# Records provided

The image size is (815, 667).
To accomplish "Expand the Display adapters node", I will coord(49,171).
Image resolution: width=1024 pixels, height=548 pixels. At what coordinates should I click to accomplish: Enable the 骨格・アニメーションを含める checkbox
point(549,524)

...

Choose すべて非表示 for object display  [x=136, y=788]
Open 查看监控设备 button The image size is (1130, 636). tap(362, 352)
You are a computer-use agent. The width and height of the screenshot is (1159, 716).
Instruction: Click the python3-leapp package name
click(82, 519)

--

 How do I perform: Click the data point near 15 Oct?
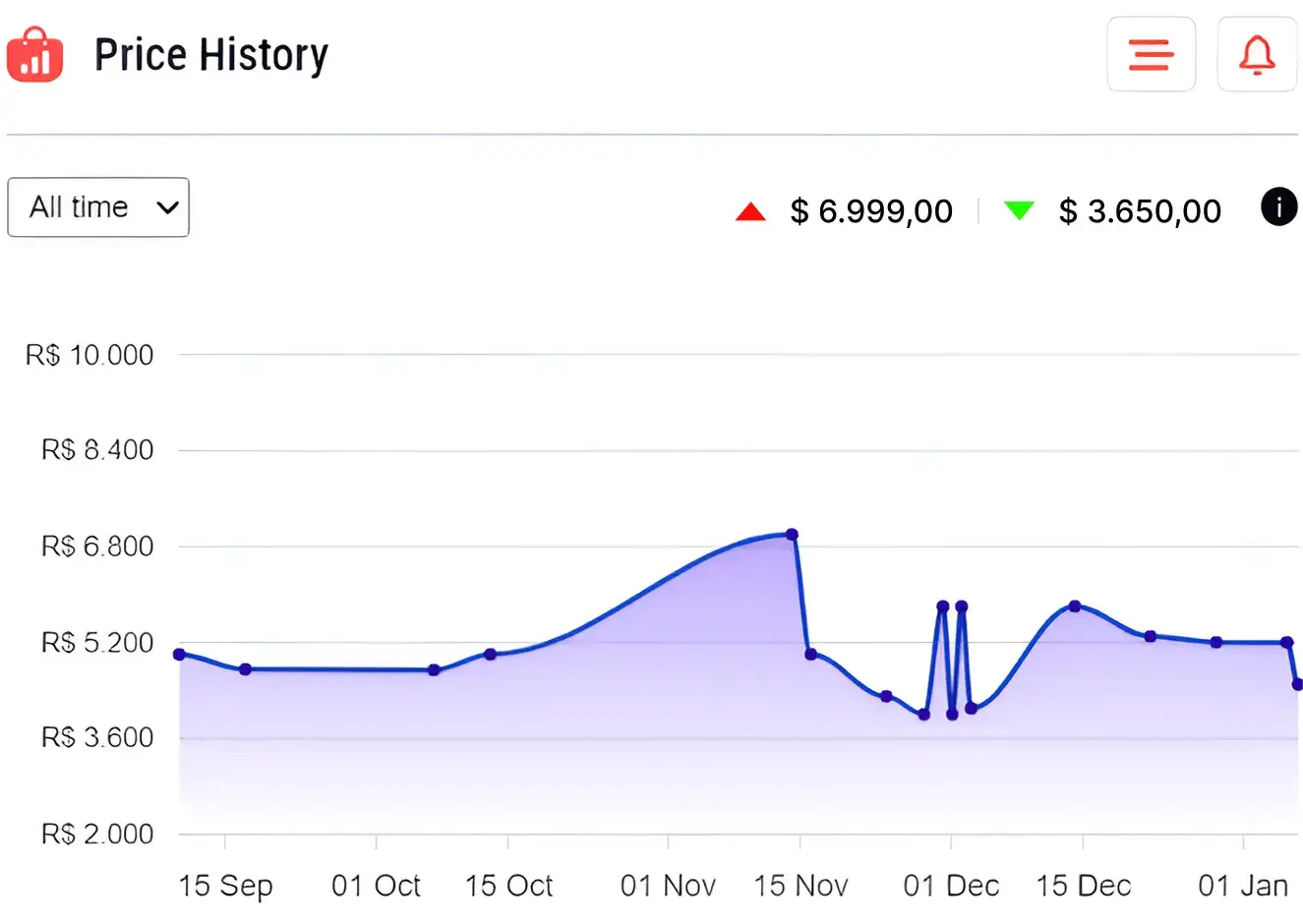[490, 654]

# Goal of the exercise
Look for the word "size". Copy out every line of the data that has it.

# Task response
The image size is (815, 667).
Open 查看监控设备 button The image size is (1130, 636). tap(362, 352)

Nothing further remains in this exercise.